On the hill, Jordan Zimmermann was mostly excellent, while Gio Gonzalez and Stephen Strasburg (ignore the record, Strasburg has a 3.02 ERA, 1.05 WHIP and 9.6 K/9) were solid. Tyler Clippard was, for the most part, great in the bullpen as well. Youngsters Taylor Jordan and Tanner Roark flashed some promise as well.
Overall, the Nationals enter Tuesday with a 30-13 record since their low point at six games under .500, so there's definite optimism to take into the offseason.
What went wrong
Harper running into two walls -- the second one doing the most damage -- hampered him for most of the season. Adam LaRoche disappointed for the most part, especially early in the season when the club was struggling. Dan Haren was a disaster in the first half while Ross Detwiler disappointed before his injury. Rafael Soriano wasn't awful, but he wasn't the lock-down closer they envisioned and Drew Storen seemed to have a hangover from the playoff disaster last season.
Overall, though, the Nationals entered the season in "World Series or bust" mode. And they've missed the playoffs, so it's a "bust" of a season.
MVP: Werth and his beard. He's a clubhouse leader who is leading the team in WAR and several other categories. His contract is largely maligned, but he earned his money this season.
LVP: I'm going with Haren. Through July 22, the Nationals were 4-14 in his 18 starts. If we make that 9-9, the Nationals are 89-68 -- or one game behind the Pirates and Reds in the wild-card mix.
Free agents to be: 1B Chad Tracy, SP Dan Haren
Gameplan heading into the offseason
I actually don't think they need to do much in terms of talent acquisition. The group they have now is playing like a playoff team and has been for the past six-plus weeks. They aren't old -- in fact, there are plenty of guys young enough to believe improvement is coming.
First thing to do, however, is find a new manager. Davey Johnson is retiring. Matt Williams is a candidate and the job is likely going to be an attractive opening for any past manager with a good track record looking for a return.

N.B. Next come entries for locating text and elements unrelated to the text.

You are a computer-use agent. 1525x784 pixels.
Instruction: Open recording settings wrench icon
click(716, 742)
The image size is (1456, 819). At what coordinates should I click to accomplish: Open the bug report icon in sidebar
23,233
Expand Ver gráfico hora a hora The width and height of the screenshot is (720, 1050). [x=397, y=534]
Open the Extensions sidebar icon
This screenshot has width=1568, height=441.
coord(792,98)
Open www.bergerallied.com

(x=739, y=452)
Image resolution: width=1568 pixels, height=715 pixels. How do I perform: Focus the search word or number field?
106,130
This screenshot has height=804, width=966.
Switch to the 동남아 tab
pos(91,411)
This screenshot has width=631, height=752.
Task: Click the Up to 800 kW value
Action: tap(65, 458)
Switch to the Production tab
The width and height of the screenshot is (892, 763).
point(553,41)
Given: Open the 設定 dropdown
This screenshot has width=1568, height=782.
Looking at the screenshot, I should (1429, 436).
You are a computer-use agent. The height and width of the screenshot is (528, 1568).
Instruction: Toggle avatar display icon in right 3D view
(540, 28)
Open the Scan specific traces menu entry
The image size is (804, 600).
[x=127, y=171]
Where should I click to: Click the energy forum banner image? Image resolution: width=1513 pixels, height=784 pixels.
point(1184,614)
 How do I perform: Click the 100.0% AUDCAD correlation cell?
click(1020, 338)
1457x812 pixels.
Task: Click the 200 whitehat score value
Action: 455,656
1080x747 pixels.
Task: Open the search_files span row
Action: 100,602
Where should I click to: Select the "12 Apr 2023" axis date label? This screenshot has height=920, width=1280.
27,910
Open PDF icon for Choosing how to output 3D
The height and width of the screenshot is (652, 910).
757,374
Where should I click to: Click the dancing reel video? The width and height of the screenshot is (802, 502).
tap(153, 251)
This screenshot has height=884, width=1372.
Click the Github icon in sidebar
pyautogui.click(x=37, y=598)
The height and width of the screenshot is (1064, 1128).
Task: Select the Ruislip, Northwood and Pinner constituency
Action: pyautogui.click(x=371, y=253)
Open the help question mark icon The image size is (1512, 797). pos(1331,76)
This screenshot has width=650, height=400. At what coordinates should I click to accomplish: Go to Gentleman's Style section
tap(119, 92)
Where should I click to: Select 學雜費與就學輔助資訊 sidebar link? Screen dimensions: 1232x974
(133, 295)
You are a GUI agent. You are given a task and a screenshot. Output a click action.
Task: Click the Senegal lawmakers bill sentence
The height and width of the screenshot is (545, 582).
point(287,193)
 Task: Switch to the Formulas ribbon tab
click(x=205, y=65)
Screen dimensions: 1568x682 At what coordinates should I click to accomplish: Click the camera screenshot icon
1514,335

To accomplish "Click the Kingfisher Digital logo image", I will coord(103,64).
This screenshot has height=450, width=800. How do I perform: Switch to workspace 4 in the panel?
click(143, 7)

In terms of team needs, it's possible they go after one starting pitcher, but they also don't necessarily need to. They have Strasburg, Zimmermann and Gonzalez locked and loaded. Detwiler, Roarke and Jordan give them six total internal options that look feasible.
Otherwise, unless they do something like trade LaRoche -- for little return, mind you -- there isn't really much to be done. They should have about the same starting lineup, rotation and bullpen. It would be difficult to be in the shoes of general manager Mike Rizzo and not be aggressive after a disappointing season, but there's plenty of talent here to make the deep playoff run they desired a year late. Overreacting to a year were tons of things went wrong into mid-August doesn't seem the smart approach.
Ridiculously premature prediction for 2014
They play more like the team we saw the last six weeks than the one we saw before. A return trip to the playoffs is in order. I won't be as aggressive as last year and predict and World Series championship, though.